In a partnership with GE, Quirky launched seven new smart home items in November, all under $100, while a Smart Home Kit from littleBits (on their website or at RadioShack) goes for $249, turning regular household items (a lamp, coffeemaker, fridge, pet food dispenser, blinds, etc.) into connected devices by attaching a sensor and using the included CloudBit hub ($60 for each additional hub). littleBits also works with IFTTT (If This Then That), a nifty little web service that allows users to program devices to follow simple routines based on triggers and conditions: if the coffeemaker turns on, then play my morning playlist on the kitchen speakers.
The functionality of devices like those from littleBits remains basic—if your fridge door is left ajar, a temperature sensor will notice and send you a text.
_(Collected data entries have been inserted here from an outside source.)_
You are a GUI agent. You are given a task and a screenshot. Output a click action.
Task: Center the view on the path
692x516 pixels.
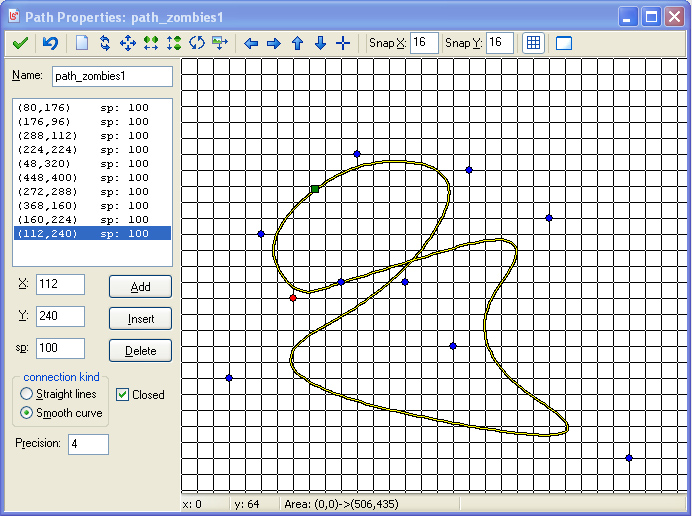click(343, 43)
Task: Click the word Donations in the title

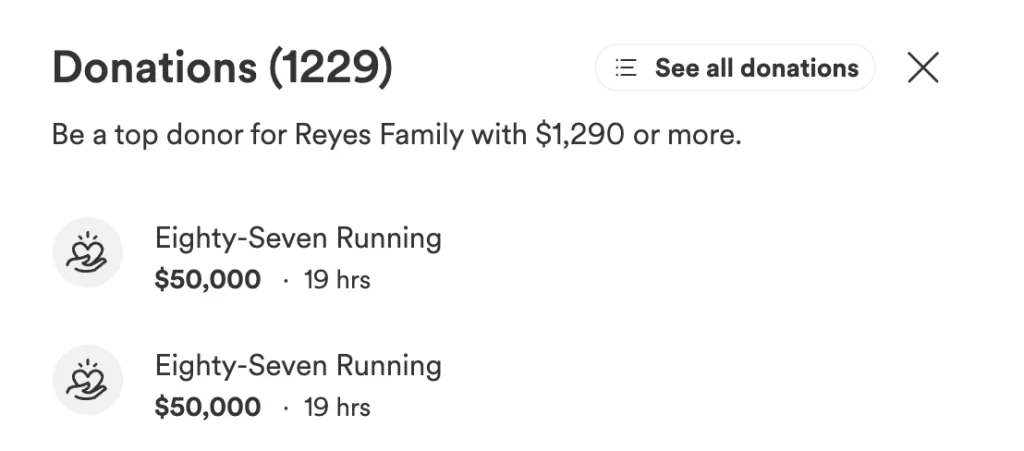Action: click(x=154, y=68)
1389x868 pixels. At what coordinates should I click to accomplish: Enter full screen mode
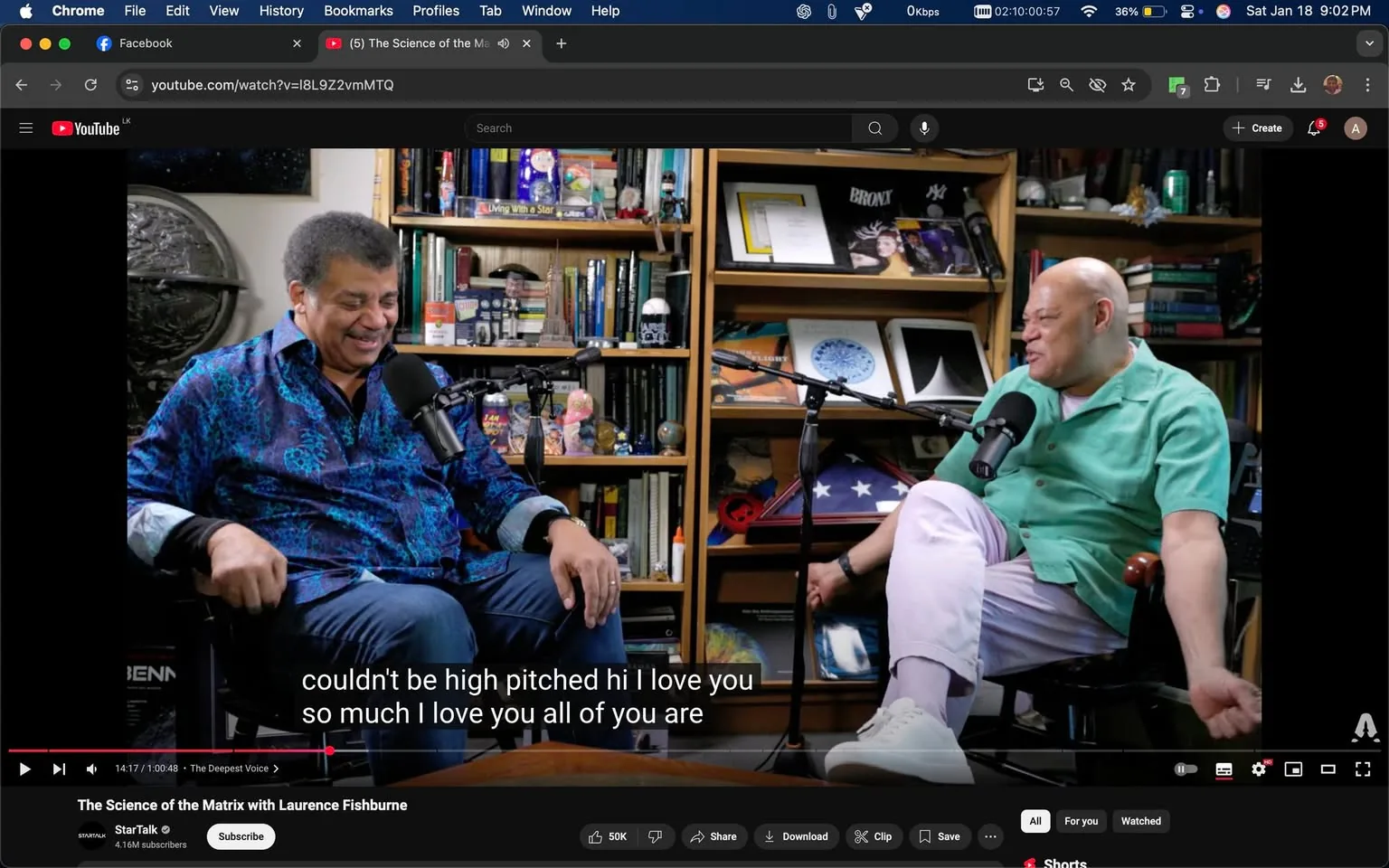[1362, 769]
If you’re not at home, well, there’s nothing you can do about it.
But at least consumers can choose for themselves what connected functions are actually useful for their home and reduce waste caused by throwing out old “dumb” appliances—although more connected products are being designed to allow remote updates, which can extend a product’s useful life.
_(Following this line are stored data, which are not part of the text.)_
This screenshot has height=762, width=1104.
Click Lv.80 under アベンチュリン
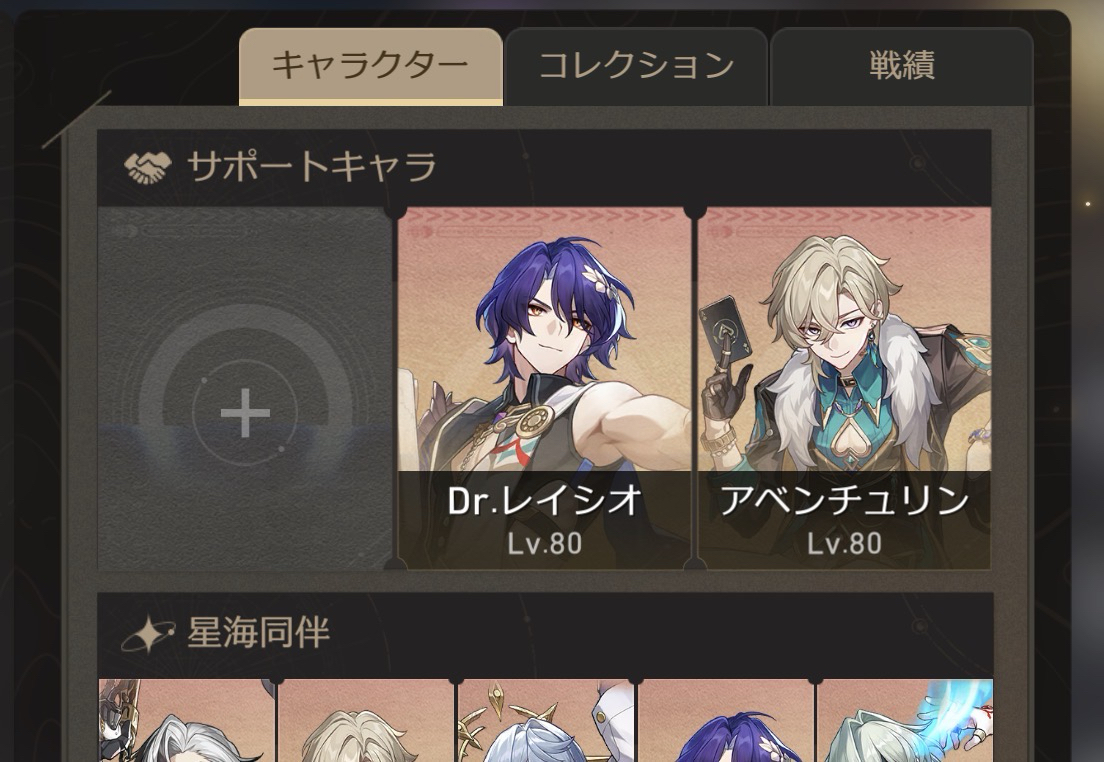tap(843, 544)
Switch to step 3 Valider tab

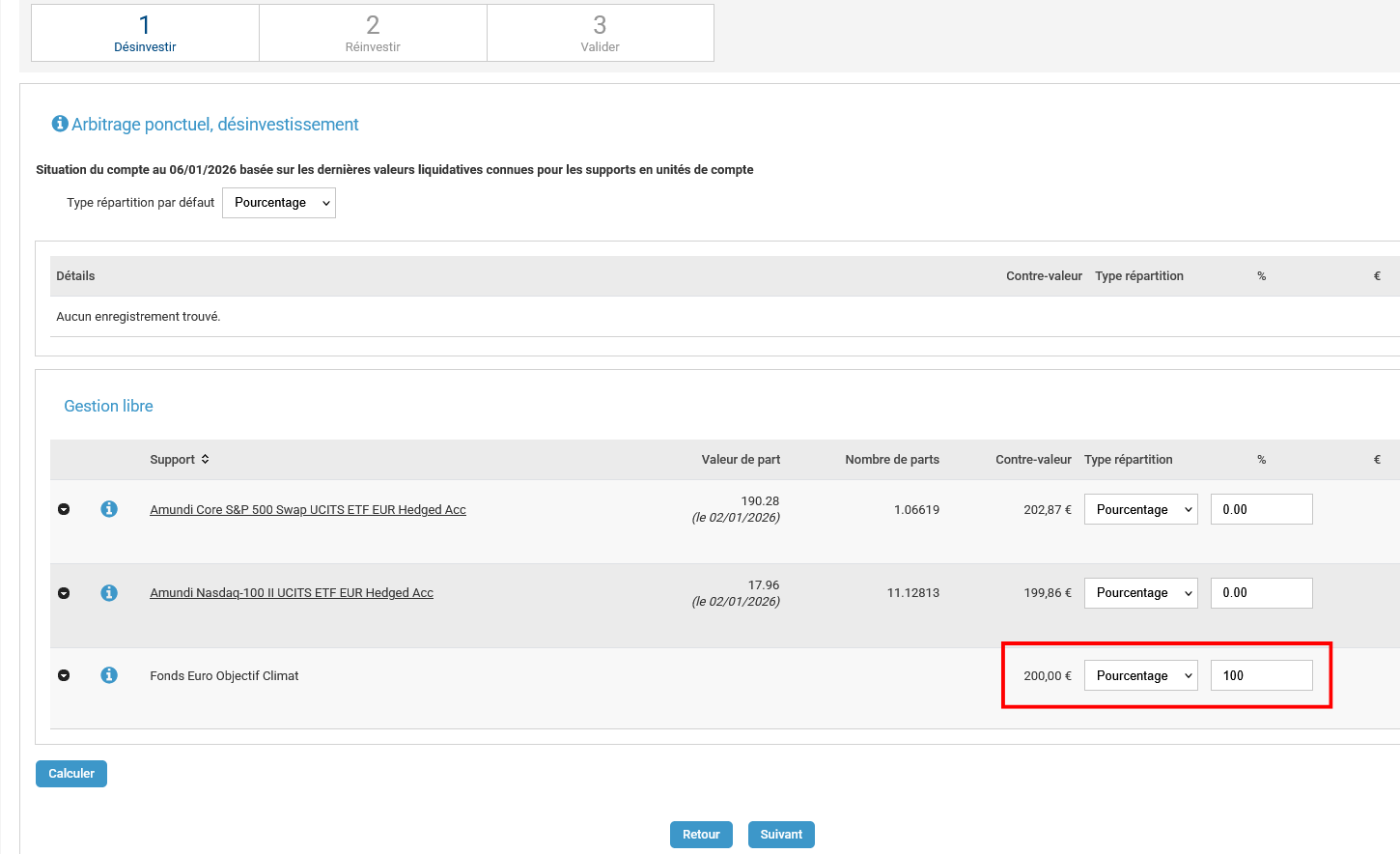600,33
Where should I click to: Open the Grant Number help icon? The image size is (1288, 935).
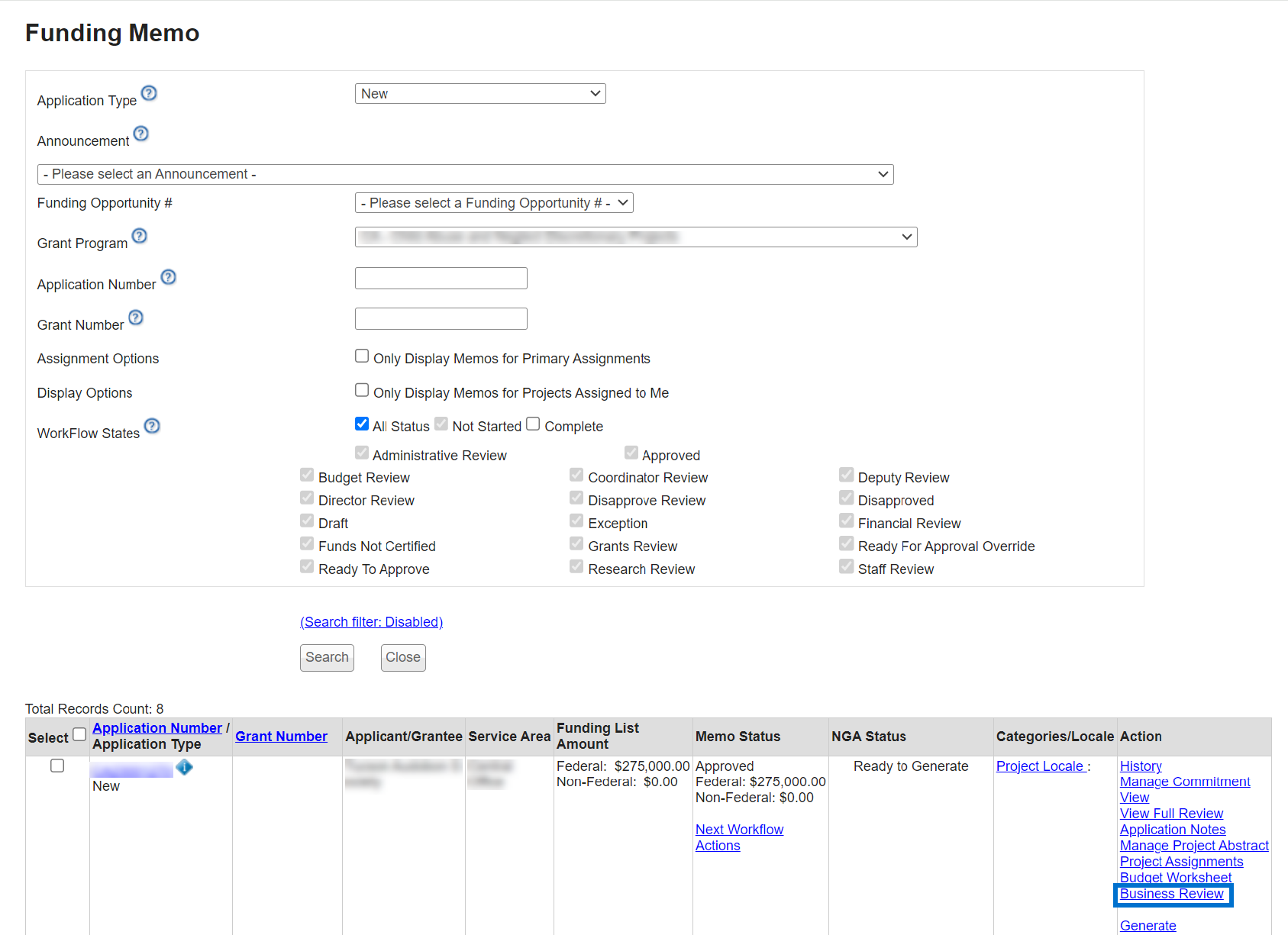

Toward More Sustainable Infrastructure
Like chatty gadgets in the home, the smart grid is a two-way street, where connected appliances will help maximize energy efficiency and minimize costs by operating at the most opportune times, when demand is low and good weather boosts renewable energy production from photovoltaic panels and wind turbines.
Applying the IoT to the smart grid is not a new idea—the utilities sector has been remotely monitoring equipment in the field for years. Tax incentives and rebate programs from utility companies, on top of dropping costs, are enabling more homeowners to add solar panels and purchase electric vehicles (EVs)—two components that will build up the smart home/smart grid system.
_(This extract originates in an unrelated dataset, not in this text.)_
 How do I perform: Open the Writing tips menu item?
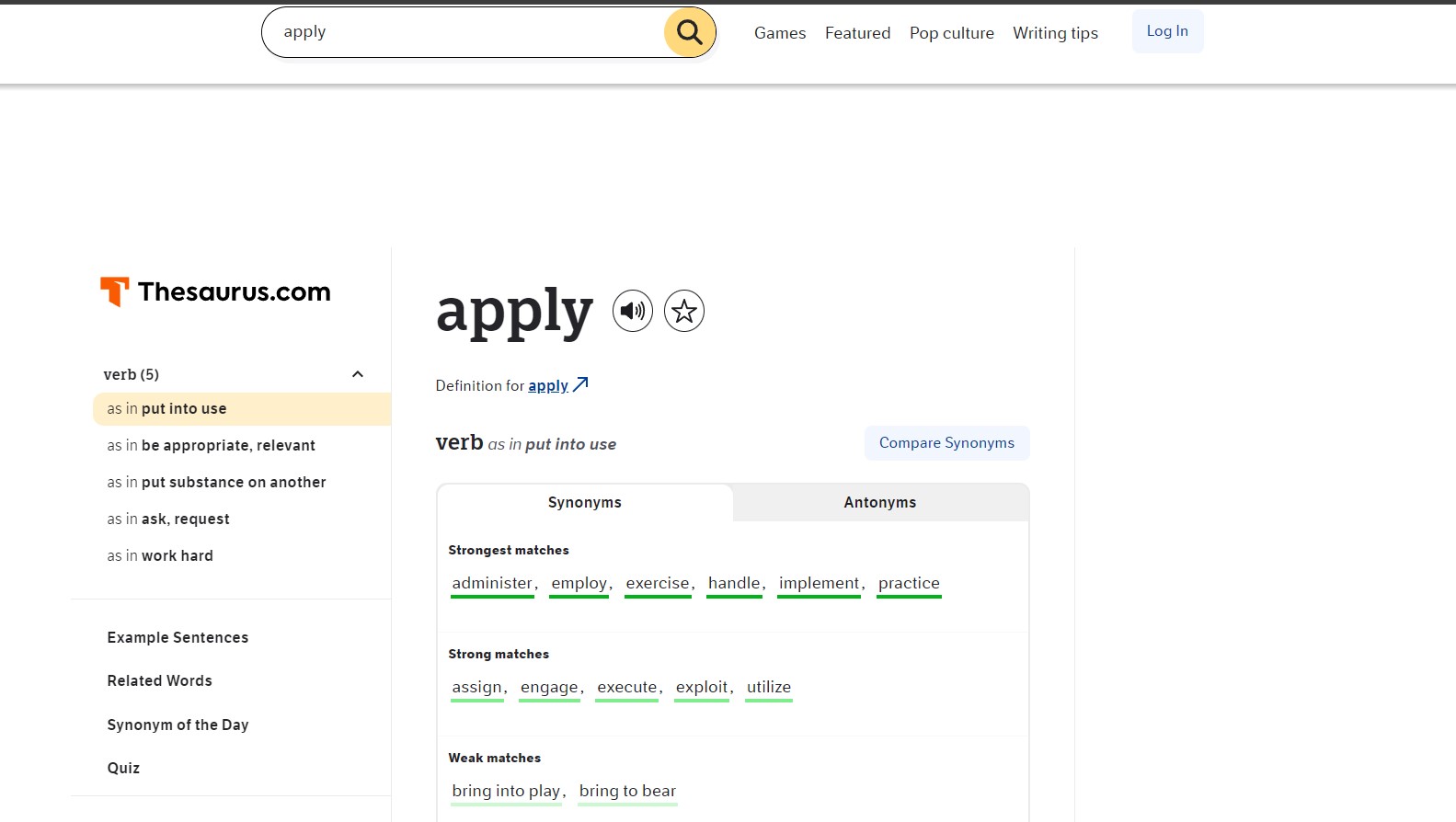click(x=1055, y=33)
It’s this very system that is creating a foundation for the automated infrastructure of the smart city—a concept that could be essential to the conservation of natural resources if two-thirds of the global population will be living in cities by 2050. Siemens and Cisco have already committed themselves to the construction of brand new smart cities around the world, and are working on ways to smooth out the challenges faced by existing cities worldwide with intelligent traffic management, city management and development systems, security management and, of course, smart grid technologies that will push the need for automated homes and buildings.
But one thing to note about those EVs: eventually, they’ll be driverless. Some experts predict that even a decade from now, only half the number of automobiles on the global market will feature an advanced driver assistance system or be completely driverless. And the results of a recent Pew Center survey showed respondents split between a future of mass unemployment due to driverless cars and robots and that of a world where jobs simply shifted. Michalski admits he is also unsure about the consequences.
“On the one hand [...] I think driverless will take a huge piece of the market faster than we imagine it will. I see a trifecta coming: driverless, electric, shared vehicles. Then the whole fleet turns over, all the ownership models change and our built landscape can be repurposed in huge ways: what would you do if all garages could be turned into living or working space? Street parking spots? On the commercial side, though I think an automated big rig is likely in the works, that’s not an easy job to automate. I think that process is slow. But when it takes hold, those people have no work, because the needed repair people are already available repairing today’s vehicles. I don’t think we’ll need more.”